Bonjour, mon Toto bien-aimé, bonjour, mon cher petit homme, bonjour, mon pauvre amour. Comment vas-tu ce matin ? Ton pauvre cœur est-il moins triste que cette nuit ? J’aurais voulu ne pas te quitter cette nuit pour te combler et pour te faire reposer dans mes bras. Tu me fais espérer que tu reprendras bientôt les anciennes et si douces habitudes des premiers temps de notre amour. Ce sera un bien grand bonheur pour moi, mon cher petit bien-aimé, car rien n’est plus pénible et ne m’inquiète davantage que ce refroidissement apparent. Aussi, mon cher adoré, fais tout ton possible et davantage encore pour me rendre ces bonnes matinées d’autrefois.
Je viens de recevoir une lettre de Claire. Il paraît qu’elle a eu les joues, les yeux et la tête enflésa avec une assez grosse fièvre. On a craint un moment qu’elle n’ait la rougeole. Maintenant elle va mieux et il n’y a plus que ses yeux qui soient encore enflés. Il est bien triste pour cette pauvre enfant d’être si souvent malade et surtout dans le moment où elle a le plus besoin de travailler. Elle n’a vraiment pas de chance. Comme elle viendra samedi, époque attendue pour sa santé, s’il n’y avait rien de décisif je ferais venir M. Triger qui la saignerait du pied. Mais j’aimerais mieux que la nature se chargeât de cet office-là. Enfin, nous verrons d’ici-là ce qui arrivera.
Je t’aime mon cher petit bien-aimé. Je t’aime comme le premier jour. Je t’aimerais plus encore si on pouvait aimer plus que plein son cœur et de toute son âme.
Voilà un bien beau temps, mon cher adoré, j’en suis contente pour toi puisque tu es toujours obligé de marcher quand tu travailles. Du reste, si tu pouvais me faire sortir un peu cela me ferait du bien aussi à moi.
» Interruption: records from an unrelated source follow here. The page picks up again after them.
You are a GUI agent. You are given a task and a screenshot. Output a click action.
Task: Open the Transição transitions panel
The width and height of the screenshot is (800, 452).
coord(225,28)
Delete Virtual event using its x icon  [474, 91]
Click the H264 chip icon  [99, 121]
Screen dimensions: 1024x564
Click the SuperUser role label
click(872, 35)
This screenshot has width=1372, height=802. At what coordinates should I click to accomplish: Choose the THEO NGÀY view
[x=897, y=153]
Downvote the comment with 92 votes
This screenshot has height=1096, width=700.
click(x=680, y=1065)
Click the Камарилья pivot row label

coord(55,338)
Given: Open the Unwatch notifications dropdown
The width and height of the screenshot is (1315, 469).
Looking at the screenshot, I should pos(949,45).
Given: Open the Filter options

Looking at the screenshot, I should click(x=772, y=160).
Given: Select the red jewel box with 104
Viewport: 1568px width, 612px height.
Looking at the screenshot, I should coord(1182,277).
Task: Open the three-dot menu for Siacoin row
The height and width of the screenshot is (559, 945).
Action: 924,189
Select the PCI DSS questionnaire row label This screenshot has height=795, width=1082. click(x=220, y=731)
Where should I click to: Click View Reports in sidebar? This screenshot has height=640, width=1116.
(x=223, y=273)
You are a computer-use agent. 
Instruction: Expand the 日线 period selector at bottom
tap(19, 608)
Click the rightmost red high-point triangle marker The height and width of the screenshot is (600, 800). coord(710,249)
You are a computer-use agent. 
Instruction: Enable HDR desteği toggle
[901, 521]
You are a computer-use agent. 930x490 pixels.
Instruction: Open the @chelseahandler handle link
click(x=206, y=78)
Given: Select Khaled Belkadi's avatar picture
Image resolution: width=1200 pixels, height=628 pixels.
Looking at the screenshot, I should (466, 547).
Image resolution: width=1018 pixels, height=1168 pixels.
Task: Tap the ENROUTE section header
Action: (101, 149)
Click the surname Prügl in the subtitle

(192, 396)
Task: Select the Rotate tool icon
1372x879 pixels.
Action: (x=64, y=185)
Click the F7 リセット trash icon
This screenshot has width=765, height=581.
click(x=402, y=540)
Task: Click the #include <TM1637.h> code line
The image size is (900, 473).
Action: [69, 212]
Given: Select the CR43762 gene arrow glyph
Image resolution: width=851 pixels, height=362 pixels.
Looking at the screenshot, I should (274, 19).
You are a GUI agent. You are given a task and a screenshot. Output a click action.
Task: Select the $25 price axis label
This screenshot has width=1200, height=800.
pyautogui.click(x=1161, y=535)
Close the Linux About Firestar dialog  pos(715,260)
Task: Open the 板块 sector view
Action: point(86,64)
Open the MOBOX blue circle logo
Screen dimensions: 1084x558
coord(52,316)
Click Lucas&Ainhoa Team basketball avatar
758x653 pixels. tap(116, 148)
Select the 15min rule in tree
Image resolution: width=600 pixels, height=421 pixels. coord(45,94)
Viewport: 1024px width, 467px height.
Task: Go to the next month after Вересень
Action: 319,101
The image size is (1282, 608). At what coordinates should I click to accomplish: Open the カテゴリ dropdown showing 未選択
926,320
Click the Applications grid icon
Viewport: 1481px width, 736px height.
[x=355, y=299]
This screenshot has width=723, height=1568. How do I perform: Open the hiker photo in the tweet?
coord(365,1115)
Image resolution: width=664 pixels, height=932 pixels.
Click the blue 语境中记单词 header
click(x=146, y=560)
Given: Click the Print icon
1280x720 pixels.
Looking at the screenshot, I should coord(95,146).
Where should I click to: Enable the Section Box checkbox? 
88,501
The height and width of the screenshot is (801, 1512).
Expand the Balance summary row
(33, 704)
En même temps, si tu veux, nous irions savoir des nouvelles de la mère Pierceau. Mais que cela ne te gêne pas, je suis habituée à rester chez moi et si je te demande à sortir, c’est moins pour ma santé que pour avoir une occasion de te voir pendant quelques heures. Je donnerais de ma vie si je pouvais pour te voir toujours. Tu ne sais pas combien je t’aime.

Juliette

BnF, Mss, NAF 16353, f. 97-98
Transcription de Olivia Paploray assistée de Florence Naugrette

a) « enflées ».


27 novembre [1843], lundi, 3 h. ¾ après-midi

Je t’écris avec une fenêtre ouverte, mon cher petit homme, et je n’ai pas allumé de feu de la journée. Il est impossible, d’ailleurs, d’avoir une journée plus douce que celle d’aujourd’hui. Malheureusement je n’ai pas pu en profiter avec toi. Il est vrai que, comme compensation, Jacquot m’a sauté trois fois de suite sur la carcasse, une fois en plein sur la tête et les deux autres sur le dos. La pauvre bête d’ailleurs ne l’a fait que par un mouvement de jalousie aussi je ne lui en veux pas du tout car je sais compatir aux maux que j’ai souffertsa et dont je souffre encore à l’heure qu’il est comme une enragée. Cependant, je voudrais qu’il eût une affection un peu moins féroce, et qu’il ne me dévorât pas chaque fois que la nécessité me forcera à m’approcher de Cocotte. Avec de la patience j’en viendrai peut-être à bout.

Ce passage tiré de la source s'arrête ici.